- **Task goal**
Output each of the following lines verbatim, preserving the original order.

- **Recorded data**
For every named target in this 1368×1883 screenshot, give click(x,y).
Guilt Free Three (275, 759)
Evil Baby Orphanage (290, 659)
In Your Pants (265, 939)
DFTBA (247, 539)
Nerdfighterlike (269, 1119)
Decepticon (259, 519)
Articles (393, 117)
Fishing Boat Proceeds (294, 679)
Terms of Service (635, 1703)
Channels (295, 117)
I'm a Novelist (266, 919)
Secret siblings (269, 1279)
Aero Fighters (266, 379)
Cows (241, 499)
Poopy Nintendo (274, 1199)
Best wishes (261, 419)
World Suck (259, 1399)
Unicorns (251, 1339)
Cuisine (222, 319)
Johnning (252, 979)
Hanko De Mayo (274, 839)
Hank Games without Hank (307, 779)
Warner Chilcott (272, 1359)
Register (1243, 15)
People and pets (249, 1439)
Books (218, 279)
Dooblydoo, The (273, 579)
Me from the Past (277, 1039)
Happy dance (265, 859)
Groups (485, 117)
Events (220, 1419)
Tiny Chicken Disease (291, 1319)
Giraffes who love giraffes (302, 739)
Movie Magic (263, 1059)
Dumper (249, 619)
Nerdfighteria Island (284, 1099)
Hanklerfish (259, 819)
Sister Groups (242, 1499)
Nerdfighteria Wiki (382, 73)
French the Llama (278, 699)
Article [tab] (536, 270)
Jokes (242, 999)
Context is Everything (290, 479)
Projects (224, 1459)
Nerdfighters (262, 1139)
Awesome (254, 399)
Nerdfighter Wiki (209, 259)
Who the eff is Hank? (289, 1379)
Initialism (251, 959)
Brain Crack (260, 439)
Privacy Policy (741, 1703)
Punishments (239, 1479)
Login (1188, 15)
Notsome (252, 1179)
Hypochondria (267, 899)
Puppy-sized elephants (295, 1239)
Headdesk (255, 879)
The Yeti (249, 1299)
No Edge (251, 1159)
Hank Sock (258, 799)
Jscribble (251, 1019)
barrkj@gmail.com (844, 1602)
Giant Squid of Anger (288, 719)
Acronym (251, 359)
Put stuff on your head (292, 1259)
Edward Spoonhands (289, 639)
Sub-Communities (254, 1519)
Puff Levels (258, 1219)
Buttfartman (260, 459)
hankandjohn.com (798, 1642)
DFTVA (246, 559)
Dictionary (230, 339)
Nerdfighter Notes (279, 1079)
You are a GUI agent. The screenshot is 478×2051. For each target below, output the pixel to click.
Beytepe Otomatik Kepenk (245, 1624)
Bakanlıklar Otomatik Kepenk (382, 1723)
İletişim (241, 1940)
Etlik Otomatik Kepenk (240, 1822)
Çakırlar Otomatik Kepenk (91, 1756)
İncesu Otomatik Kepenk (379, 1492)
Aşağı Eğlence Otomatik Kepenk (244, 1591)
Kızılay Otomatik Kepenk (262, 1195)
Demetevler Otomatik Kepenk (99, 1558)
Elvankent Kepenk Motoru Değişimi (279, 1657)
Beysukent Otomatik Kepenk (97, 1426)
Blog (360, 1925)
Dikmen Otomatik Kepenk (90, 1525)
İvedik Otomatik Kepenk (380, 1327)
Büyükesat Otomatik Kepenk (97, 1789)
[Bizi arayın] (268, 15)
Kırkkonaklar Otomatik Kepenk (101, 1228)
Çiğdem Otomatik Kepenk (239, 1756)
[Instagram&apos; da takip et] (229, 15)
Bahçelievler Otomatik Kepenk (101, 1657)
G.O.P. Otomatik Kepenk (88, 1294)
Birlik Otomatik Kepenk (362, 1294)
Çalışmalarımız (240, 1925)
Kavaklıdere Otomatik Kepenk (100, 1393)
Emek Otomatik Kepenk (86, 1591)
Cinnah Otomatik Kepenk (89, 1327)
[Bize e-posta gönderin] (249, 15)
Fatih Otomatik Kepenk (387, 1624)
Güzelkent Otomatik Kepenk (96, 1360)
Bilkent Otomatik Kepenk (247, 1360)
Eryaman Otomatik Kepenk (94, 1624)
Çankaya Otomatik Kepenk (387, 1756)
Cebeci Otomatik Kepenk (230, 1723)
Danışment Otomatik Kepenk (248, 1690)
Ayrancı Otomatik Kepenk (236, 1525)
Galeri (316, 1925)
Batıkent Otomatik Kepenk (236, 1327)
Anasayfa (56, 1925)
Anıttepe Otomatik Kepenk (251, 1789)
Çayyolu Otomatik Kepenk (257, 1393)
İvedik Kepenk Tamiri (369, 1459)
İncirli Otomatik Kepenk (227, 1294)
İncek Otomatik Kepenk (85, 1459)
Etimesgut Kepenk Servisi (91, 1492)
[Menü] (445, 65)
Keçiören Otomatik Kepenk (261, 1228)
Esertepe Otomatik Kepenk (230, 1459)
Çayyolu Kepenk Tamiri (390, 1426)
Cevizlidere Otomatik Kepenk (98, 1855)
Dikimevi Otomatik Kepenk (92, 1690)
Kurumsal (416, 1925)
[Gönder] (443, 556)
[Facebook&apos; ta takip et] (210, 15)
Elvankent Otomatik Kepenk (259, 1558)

- **Finished answer**
For every named target in this 1368×1883 screenshot, give click(x,y).
Guilt Free Three (275, 759)
Evil Baby Orphanage (290, 659)
In Your Pants (265, 939)
DFTBA (247, 539)
Nerdfighterlike (269, 1119)
Decepticon (259, 519)
Articles (393, 117)
Fishing Boat Proceeds (294, 679)
Terms of Service (635, 1703)
Channels (295, 117)
I'm a Novelist (266, 919)
Secret siblings (269, 1279)
Aero Fighters (266, 379)
Cows (241, 499)
Poopy Nintendo (274, 1199)
Best wishes (261, 419)
World Suck (259, 1399)
Unicorns (251, 1339)
Cuisine (222, 319)
Johnning (252, 979)
Hanko De Mayo (274, 839)
Hank Games without Hank (307, 779)
Warner Chilcott (272, 1359)
Register (1243, 15)
People and pets (249, 1439)
Books (218, 279)
Dooblydoo, The (273, 579)
Me from the Past (277, 1039)
Happy dance (265, 859)
Groups (485, 117)
Events (220, 1419)
Tiny Chicken Disease (291, 1319)
Giraffes who love giraffes (302, 739)
Movie Magic (263, 1059)
Dumper (249, 619)
Nerdfighteria Island (284, 1099)
Hanklerfish (259, 819)
Sister Groups (242, 1499)
Nerdfighteria Wiki (382, 73)
French the Llama (278, 699)
Article [tab] (536, 270)
Jokes (242, 999)
Context is Everything (290, 479)
Projects (224, 1459)
Nerdfighters (262, 1139)
Awesome (254, 399)
Nerdfighter Wiki (209, 259)
Who the eff is Hank? (289, 1379)
Initialism (251, 959)
Brain Crack (260, 439)
Privacy Policy (741, 1703)
Punishments (239, 1479)
Login (1188, 15)
Notsome (252, 1179)
Hypochondria (267, 899)
Puppy-sized elephants (295, 1239)
Headdesk (255, 879)
The Yeti (249, 1299)
No Edge (251, 1159)
Hank Sock (258, 799)
Jscribble (251, 1019)
barrkj@gmail.com (844, 1602)
Giant Squid of Anger (288, 719)
Acronym (251, 359)
Put stuff on your head (292, 1259)
Edward Spoonhands (289, 639)
Sub-Communities (254, 1519)
Puff Levels (258, 1219)
Buttfartman (260, 459)
hankandjohn.com (798, 1642)
DFTVA (246, 559)
Dictionary (230, 339)
Nerdfighter Notes (279, 1079)
You are a GUI agent. The screenshot is 478×2051. For each target below, output the pixel to click.
Beytepe Otomatik Kepenk (245, 1624)
Bakanlıklar Otomatik Kepenk (382, 1723)
İletişim (241, 1940)
Etlik Otomatik Kepenk (240, 1822)
Çakırlar Otomatik Kepenk (91, 1756)
İncesu Otomatik Kepenk (379, 1492)
Aşağı Eğlence Otomatik Kepenk (244, 1591)
Kızılay Otomatik Kepenk (262, 1195)
Demetevler Otomatik Kepenk (99, 1558)
Elvankent Kepenk Motoru Değişimi (279, 1657)
Beysukent Otomatik Kepenk (97, 1426)
Blog (360, 1925)
Dikmen Otomatik Kepenk (90, 1525)
İvedik Otomatik Kepenk (380, 1327)
Büyükesat Otomatik Kepenk (97, 1789)
[Bizi arayın] (268, 15)
Kırkkonaklar Otomatik Kepenk (101, 1228)
Çiğdem Otomatik Kepenk (239, 1756)
[Instagram&apos; da takip et] (229, 15)
Bahçelievler Otomatik Kepenk (101, 1657)
G.O.P. Otomatik Kepenk (88, 1294)
Birlik Otomatik Kepenk (362, 1294)
Çalışmalarımız (240, 1925)
Kavaklıdere Otomatik Kepenk (100, 1393)
Emek Otomatik Kepenk (86, 1591)
Cinnah Otomatik Kepenk (89, 1327)
[Bize e-posta gönderin] (249, 15)
Fatih Otomatik Kepenk (387, 1624)
Güzelkent Otomatik Kepenk (96, 1360)
Bilkent Otomatik Kepenk (247, 1360)
Eryaman Otomatik Kepenk (94, 1624)
Çankaya Otomatik Kepenk (387, 1756)
Cebeci Otomatik Kepenk (230, 1723)
Danışment Otomatik Kepenk (248, 1690)
Ayrancı Otomatik Kepenk (236, 1525)
Galeri (316, 1925)
Batıkent Otomatik Kepenk (236, 1327)
Anasayfa (56, 1925)
Anıttepe Otomatik Kepenk (251, 1789)
Çayyolu Otomatik Kepenk (257, 1393)
İvedik Kepenk Tamiri (369, 1459)
İncirli Otomatik Kepenk (227, 1294)
İncek Otomatik Kepenk (85, 1459)
Etimesgut Kepenk Servisi (91, 1492)
[Menü] (445, 65)
Keçiören Otomatik Kepenk (261, 1228)
Esertepe Otomatik Kepenk (230, 1459)
Çayyolu Kepenk Tamiri (390, 1426)
Cevizlidere Otomatik Kepenk (98, 1855)
Dikimevi Otomatik Kepenk (92, 1690)
Kurumsal (416, 1925)
[Gönder] (443, 556)
[Facebook&apos; ta takip et] (210, 15)
Elvankent Otomatik Kepenk (259, 1558)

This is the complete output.